The Predictive Global Neuronal Workspace: A Formal Active Inference Model of Visual Consciousness
Christopher J. Whyte, Ryan Smith
bioRxiv Preprint Server February 11, 2020 preprint DOI: 10.1101/2020.02.11.944611 via bioRxiv
Summary
A new computational model called the 'predictive global workspace' combines ideas from the global neuronal workspace (GNW) theory of consciousness with Active Inference, a framework that treats brain activity as Bayesian inference. The model reproduces electrophysiological and behavioral results from studies of inattentional blindness and a four-way taxonomy linking consciousness, attention, and sensory signal strength. It also reconciles conflicting findings, extends the taxonomy to include prior expectations, and suggests new experimental paradigms. The model addresses limitations of current GNW research by enabling precise, testable predictions at both behavioral and neural levels.
Study at a glance
| Characteristics | Theoretical or philosophical paper |
|---|---|
| Key finding | A predictive global workspace model based on Active Inference reproduces key findings from consciousness research and extends the GNW taxonomy to incorporate prior expectations. |
Abstract
The global neuronal workspace (GNW) model has inspired over two decades of hypothesis driven research on the neural basis consciousness. However, recent studies have reported findings that are at odds with empirical predictions of the model. Further, the macro-anatomical focus of current GNW research has limited the specificity of predictions afforded by the model. In this paper we present a neurocomputational model – based on Active Inference – that captures central architectural elements of the GNW and is able to address these limitations.

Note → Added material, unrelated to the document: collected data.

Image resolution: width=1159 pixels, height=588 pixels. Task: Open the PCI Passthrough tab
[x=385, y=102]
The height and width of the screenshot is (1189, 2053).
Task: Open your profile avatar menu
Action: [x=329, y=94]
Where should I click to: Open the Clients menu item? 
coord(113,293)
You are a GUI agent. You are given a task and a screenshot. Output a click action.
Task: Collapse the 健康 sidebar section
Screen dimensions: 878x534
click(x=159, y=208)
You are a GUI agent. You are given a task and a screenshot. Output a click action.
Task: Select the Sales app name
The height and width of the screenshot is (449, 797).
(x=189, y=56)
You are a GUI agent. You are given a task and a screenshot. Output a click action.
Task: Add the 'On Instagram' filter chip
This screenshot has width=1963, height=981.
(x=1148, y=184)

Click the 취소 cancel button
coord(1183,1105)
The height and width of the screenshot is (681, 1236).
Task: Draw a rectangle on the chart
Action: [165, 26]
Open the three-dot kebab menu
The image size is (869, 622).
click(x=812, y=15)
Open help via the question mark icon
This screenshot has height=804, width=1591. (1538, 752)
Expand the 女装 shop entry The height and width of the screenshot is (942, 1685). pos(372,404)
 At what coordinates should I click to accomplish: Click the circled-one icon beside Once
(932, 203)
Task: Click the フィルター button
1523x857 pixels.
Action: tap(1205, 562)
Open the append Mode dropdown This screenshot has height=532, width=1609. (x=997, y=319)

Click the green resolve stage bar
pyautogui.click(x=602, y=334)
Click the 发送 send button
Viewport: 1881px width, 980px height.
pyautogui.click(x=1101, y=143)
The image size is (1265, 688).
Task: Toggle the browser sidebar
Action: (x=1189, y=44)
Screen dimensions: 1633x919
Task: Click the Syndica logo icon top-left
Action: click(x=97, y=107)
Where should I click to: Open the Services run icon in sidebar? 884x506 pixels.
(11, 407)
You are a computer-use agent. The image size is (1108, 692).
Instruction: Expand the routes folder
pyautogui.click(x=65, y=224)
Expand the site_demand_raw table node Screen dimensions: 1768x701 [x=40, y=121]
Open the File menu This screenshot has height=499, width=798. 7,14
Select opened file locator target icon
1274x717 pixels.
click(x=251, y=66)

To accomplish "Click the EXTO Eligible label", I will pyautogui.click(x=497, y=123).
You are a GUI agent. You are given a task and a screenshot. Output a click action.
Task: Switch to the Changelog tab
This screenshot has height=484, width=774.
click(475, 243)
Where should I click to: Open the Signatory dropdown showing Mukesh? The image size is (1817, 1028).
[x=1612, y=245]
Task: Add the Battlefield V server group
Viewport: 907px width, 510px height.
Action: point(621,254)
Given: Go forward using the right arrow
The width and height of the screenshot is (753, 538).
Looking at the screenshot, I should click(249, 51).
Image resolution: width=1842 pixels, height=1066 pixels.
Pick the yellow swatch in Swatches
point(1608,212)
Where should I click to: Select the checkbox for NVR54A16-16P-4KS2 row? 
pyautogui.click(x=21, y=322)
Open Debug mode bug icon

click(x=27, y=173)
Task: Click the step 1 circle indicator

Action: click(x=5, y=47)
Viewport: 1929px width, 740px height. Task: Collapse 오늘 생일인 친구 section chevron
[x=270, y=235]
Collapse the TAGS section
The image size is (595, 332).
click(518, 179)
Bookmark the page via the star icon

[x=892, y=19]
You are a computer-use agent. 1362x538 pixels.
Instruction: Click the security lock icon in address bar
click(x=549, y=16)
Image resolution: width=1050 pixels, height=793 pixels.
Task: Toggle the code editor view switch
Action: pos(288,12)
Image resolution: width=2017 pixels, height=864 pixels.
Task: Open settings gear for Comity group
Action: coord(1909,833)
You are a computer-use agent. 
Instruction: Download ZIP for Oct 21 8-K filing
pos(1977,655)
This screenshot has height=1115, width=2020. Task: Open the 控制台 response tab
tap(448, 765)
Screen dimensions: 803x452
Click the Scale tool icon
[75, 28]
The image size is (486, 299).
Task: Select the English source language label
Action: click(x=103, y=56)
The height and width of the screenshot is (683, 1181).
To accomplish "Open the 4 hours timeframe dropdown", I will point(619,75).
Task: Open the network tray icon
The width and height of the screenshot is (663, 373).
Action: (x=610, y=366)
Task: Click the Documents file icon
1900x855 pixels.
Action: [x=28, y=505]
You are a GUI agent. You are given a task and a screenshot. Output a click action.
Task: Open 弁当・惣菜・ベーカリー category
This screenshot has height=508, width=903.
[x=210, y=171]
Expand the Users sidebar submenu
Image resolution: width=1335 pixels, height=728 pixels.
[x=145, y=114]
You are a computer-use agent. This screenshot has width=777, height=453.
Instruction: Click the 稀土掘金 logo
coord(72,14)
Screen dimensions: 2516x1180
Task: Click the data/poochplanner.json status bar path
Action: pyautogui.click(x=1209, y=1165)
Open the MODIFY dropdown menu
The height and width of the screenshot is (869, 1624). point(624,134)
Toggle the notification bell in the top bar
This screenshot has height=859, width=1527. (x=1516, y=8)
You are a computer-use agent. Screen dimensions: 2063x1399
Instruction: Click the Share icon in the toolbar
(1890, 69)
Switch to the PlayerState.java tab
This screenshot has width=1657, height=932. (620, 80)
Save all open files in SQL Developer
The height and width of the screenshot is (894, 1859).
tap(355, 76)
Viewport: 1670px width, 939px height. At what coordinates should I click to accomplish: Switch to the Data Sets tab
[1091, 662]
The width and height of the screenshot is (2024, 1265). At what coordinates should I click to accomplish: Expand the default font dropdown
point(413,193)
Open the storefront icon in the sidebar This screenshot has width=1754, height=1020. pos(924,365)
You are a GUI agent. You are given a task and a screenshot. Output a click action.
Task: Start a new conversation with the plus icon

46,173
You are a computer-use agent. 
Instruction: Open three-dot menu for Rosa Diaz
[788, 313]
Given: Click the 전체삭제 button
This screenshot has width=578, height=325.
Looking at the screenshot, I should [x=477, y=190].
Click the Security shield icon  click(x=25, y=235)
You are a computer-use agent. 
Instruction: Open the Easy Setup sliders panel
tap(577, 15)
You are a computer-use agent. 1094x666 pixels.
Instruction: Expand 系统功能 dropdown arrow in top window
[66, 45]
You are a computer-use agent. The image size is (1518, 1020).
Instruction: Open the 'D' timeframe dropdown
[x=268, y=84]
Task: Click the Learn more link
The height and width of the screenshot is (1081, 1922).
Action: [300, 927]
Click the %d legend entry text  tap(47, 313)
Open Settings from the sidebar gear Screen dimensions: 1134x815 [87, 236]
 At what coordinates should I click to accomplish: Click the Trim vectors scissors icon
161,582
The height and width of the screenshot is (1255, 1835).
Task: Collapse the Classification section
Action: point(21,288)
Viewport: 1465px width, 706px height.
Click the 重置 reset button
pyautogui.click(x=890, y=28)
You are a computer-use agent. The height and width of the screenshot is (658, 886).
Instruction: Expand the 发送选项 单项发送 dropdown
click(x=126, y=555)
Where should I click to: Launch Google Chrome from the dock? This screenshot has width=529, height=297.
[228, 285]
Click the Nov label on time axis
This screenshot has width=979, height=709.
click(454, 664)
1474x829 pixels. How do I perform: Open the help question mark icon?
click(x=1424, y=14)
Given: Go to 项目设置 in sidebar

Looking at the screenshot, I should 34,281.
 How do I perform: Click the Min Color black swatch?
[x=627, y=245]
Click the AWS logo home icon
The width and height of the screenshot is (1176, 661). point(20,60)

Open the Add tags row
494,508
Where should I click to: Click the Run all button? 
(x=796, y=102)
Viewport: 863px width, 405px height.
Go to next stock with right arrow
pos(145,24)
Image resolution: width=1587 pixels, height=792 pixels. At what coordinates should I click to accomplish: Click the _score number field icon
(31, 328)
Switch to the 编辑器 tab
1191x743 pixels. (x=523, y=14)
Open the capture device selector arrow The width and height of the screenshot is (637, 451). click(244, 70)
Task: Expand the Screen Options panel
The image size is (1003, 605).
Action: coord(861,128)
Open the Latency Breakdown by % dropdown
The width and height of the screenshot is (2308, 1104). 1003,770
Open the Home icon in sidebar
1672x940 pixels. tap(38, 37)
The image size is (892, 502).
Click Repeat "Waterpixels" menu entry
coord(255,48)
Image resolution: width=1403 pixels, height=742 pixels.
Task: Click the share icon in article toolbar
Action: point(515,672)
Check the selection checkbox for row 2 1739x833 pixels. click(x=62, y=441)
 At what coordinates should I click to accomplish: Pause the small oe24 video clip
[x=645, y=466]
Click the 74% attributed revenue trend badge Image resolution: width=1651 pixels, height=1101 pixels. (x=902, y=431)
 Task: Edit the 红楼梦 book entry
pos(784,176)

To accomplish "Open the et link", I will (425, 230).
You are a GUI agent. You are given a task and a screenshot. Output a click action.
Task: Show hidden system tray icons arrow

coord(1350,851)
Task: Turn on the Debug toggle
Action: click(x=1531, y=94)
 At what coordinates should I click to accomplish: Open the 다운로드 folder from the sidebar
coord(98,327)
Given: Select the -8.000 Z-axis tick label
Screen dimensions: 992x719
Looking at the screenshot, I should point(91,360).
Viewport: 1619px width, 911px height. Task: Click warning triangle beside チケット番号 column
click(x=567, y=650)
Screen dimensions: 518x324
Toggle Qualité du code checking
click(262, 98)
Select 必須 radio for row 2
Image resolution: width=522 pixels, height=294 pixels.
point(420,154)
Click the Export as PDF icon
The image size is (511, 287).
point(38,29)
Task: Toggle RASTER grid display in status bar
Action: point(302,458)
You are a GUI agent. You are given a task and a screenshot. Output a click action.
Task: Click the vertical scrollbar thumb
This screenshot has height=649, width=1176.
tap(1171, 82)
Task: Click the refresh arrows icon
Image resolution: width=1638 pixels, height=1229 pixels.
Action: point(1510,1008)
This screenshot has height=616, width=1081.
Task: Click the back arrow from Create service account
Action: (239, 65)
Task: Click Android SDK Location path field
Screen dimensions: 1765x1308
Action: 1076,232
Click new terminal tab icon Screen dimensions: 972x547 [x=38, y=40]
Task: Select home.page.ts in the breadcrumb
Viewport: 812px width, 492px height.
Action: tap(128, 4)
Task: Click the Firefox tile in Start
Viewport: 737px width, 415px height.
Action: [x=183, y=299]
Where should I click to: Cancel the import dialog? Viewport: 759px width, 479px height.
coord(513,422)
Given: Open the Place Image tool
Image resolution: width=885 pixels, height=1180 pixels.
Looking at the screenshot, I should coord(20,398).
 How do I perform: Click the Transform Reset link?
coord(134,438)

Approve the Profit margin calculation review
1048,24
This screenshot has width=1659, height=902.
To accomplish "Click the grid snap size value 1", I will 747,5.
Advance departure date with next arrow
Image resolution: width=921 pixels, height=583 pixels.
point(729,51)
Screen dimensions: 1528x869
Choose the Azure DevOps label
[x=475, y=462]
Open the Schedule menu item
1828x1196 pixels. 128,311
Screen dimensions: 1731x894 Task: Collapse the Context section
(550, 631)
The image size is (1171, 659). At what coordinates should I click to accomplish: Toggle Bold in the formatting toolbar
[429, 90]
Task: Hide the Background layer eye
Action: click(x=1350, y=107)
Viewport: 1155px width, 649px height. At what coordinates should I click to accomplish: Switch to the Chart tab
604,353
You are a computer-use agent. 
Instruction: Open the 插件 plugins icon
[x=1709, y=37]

The resulting ‘predictive global workspace’ casts neuronal dynamics as approximating Bayesian inference, allowing precise, testable predictions at both the behavioural and neural levels of description. We report simulations demonstrating the model’s ability to reproduce: 1) the electrophysiological and behaviour results observed in previous studies of inattentional blindness; and 2) the previously introduced four-way taxonomy predicted by the GNW, which describes the relationship between consciousness, attention, and sensory signal strength. We then illustrate how our model can reconcile/explain (apparently) conflicting findings, extend the GNW taxonomy to include the influence of prior expectations, and inspire novel paradigms to test associated behavioural and neural predictions.